[OpenAFS-devel] performance study

Harald Barth haba@pdc.kth.se
Tue, 15 Feb 2005 18:14:17 +0100 (MET)


>   1. despite the verbal claim to request an ACK on the last packet sent 
> in a chain, this does not always happen. In Murphy's terms it never 
> happens when it would do good. In my tests, once the windows had 
> reasonably opened the last packet in a chain had the flags field set to 
> 0. Therefore the ACK required to release the next batch was sent only 
> after a timeout (of about 0.3 second). The protocol continues to work, 
> but slowly.

Hm.

> Fixing this brought the speed from 20-30 MB/s to >110 MB/s (memory to 
> memory, LAN). 

Hm, we get typically 20-40 MB/s with LAN latency. Writing much better
(up to double) that reading (numbers from arlas afsfsperf). Do you see
any differences between read and write?

> What was funny is that Hartmut ran my program without any 
> tweaks and got 114 MB/s immediatly. 

<not-so-serious> 
Hartmut has some special "computrones" in Garching, what works for him
does not allways work for the rest of us. Maybe he has some different
speed of light or other source of low latency.
</not-so-serious>

I'd like to test your rx tweaks as I just recently got new AFS servers
to run on. Patch for 1.3.78 or current? Pretty please?

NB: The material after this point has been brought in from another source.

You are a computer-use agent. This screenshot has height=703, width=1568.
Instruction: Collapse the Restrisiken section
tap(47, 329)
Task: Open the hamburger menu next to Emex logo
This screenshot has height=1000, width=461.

I think rx tries to do two things with packet sizes:

1. Fit more than one rxpacket into a network packet, maybe good if there
   are many small packets to send. That can be prevented with the -nojumbo
   flag.

2. Expand the network packet size to something bigger than the MTU, to
   a maximum of 4 fragments. (#define RX_MAX_FRAGS 4 in rx_globals.h).
   I have observed that an RX_MAX_FRAGS of 1 gives the following
   effect: WAN performance over bad links gets bearable. Perormance is
   little affected because modern machines have CPU to spare. An SS10
   however performs _very_ bad with RX_MAX_FRAGS = 1, but who runs
   SS10s as AFS servers nowadays?

Harald.